Wenn ich unsere Praktikanten ansehe, wird mir klar, warum so viele Jugendliche in Deutschland keinen Ausbildungsplatz bekommen können. Glauben Sie mir, es liegt nicht nur an Mangel der Arbeitsplätze und wirtschaftlicher Lage des Landes, sondern an den Stellensuchenden selbst.
Fast jeder Woche begrüßt Hotel „Rosenberg“ Praktikanten, die entweder ein Schulpraktikum absolvieren müssen, das den Praktikanten von ihren Lehrkräften gewaltsam angedreht wurde, oder die sich für den Traumjob als Koch bzw.

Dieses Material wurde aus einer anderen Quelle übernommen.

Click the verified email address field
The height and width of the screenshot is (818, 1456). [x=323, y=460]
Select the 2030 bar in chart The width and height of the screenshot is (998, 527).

Köchin entschieden haben. Alle Namen von den Eindringlingen kann ich mir nicht merken, dafür aber ihre Taten, die manchmal meiner Meinung nach einfach entsetzlich sind.
Der Praktikant Nr.1.
Ein Mädchen. Ein sehr großes Mädchen. Nach einer langen Suche finden wir keine passende Schürze für sie. Größe XXXL ist leider in unserem Küchenkleiderschrank nicht vorgesehen. Dann stellen wir fest, dass nicht nur die Schürze für sie zu klein ist. Unsere gesamte Küche auch. Fredy, unser Koch, schickt sie in den Vorbereitungsraum, so mit können wir uns wieder frei bewegen.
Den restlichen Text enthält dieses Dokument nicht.